**** GIVEN RECORDS

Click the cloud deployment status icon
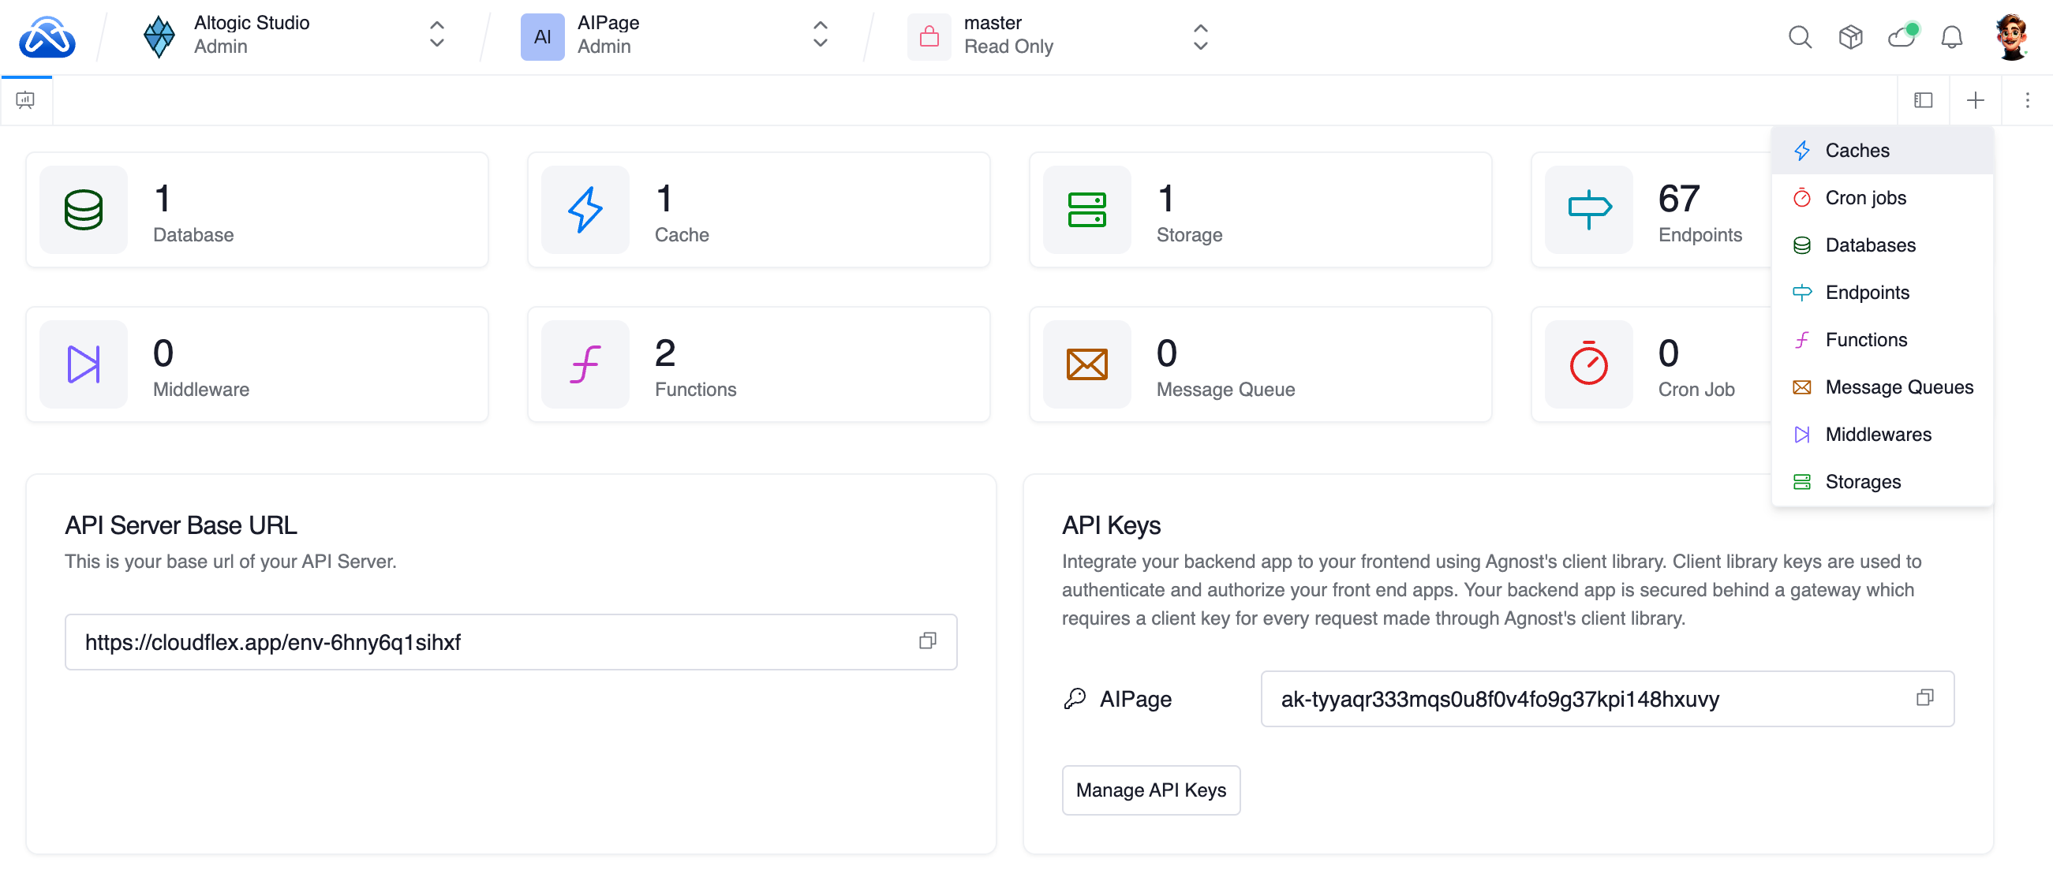The width and height of the screenshot is (2053, 885). click(1902, 37)
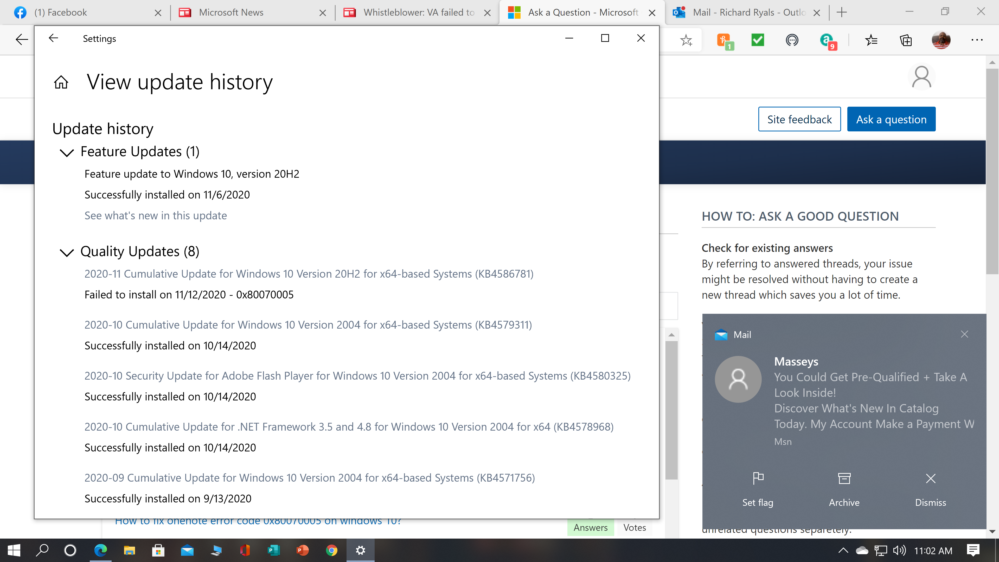Open KB4586781 cumulative update link
Image resolution: width=999 pixels, height=562 pixels.
coord(309,274)
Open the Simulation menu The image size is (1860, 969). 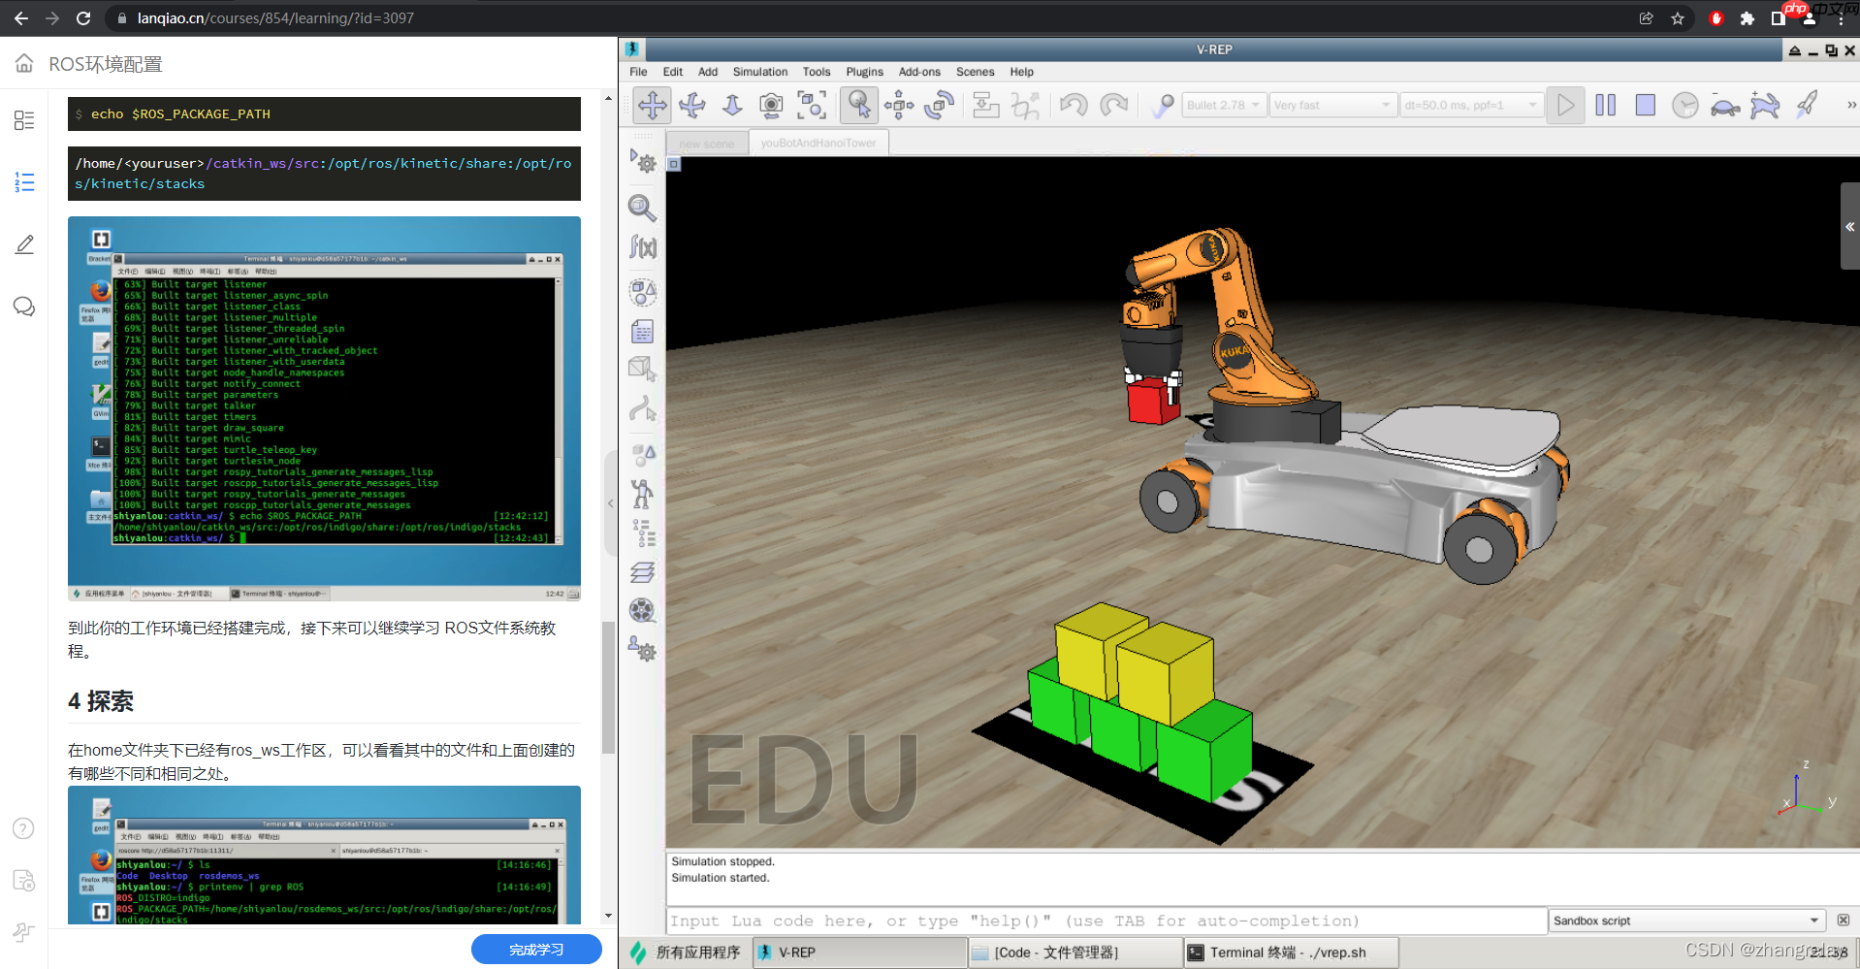(759, 71)
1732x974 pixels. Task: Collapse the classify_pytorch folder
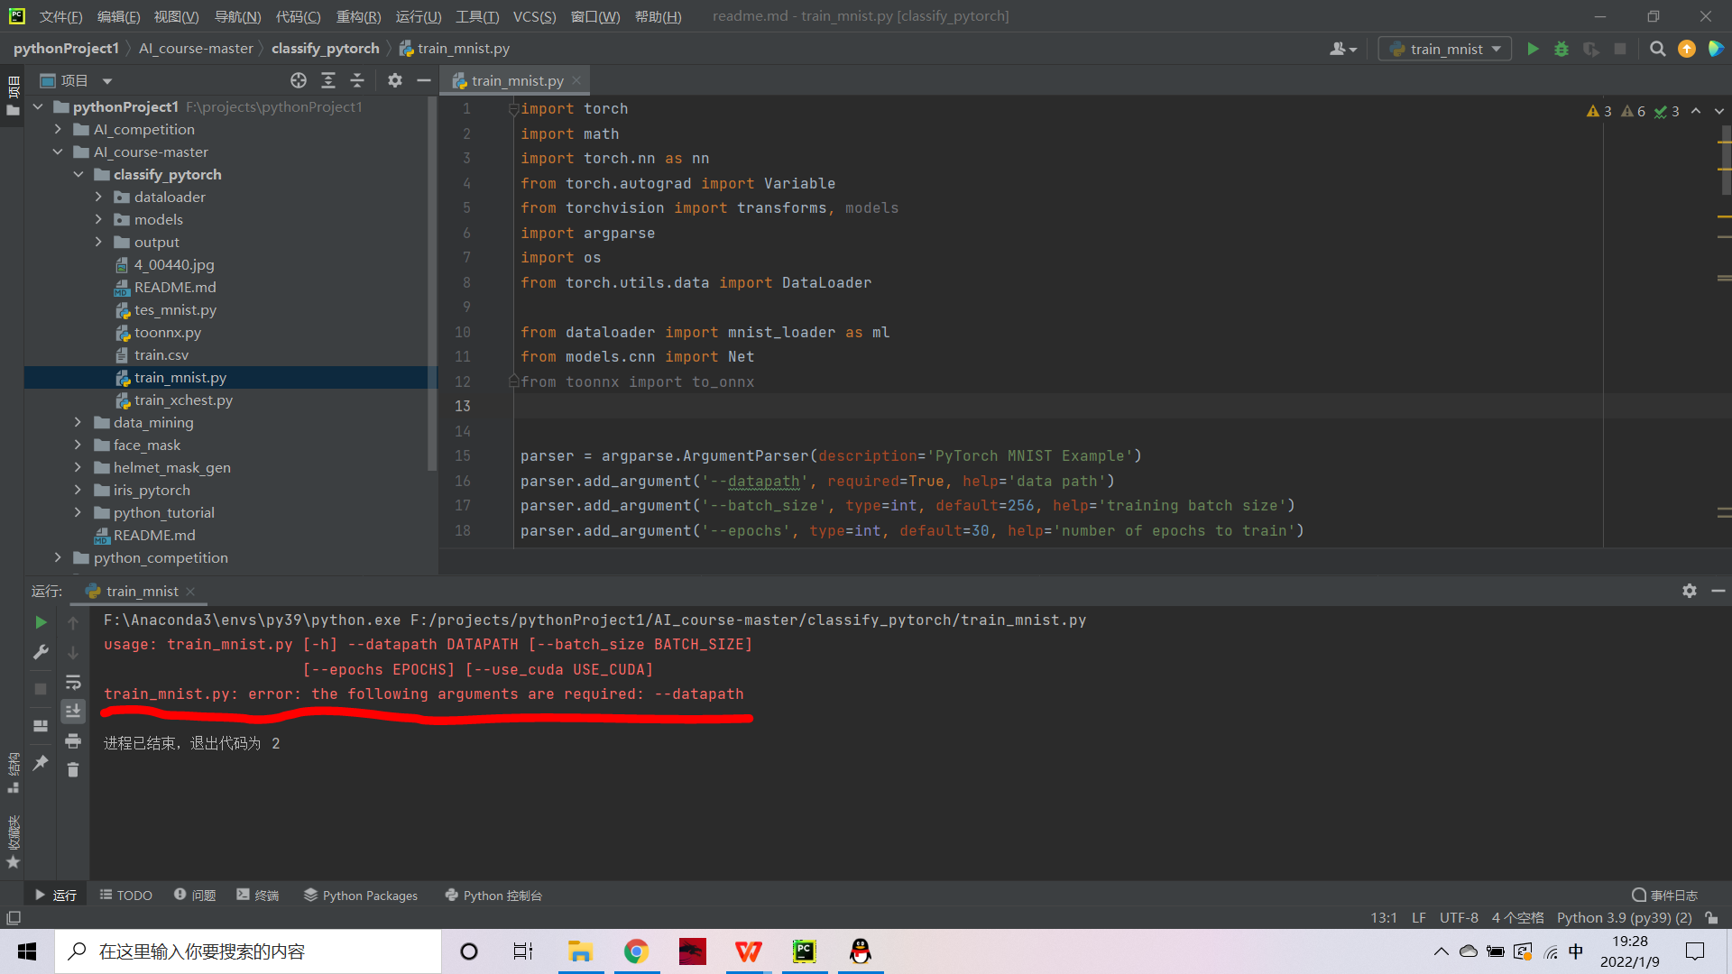coord(78,174)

********

• _WHAT YOU ARE ASKED TO DO_
Your task is to copy exactly the lines from the line containing "1732x974 pixels. Task: Collapse" through the final line of the listing above and to omit every picture.

• _SOLUTION_
1732x974 pixels. Task: Collapse the classify_pytorch folder
coord(78,174)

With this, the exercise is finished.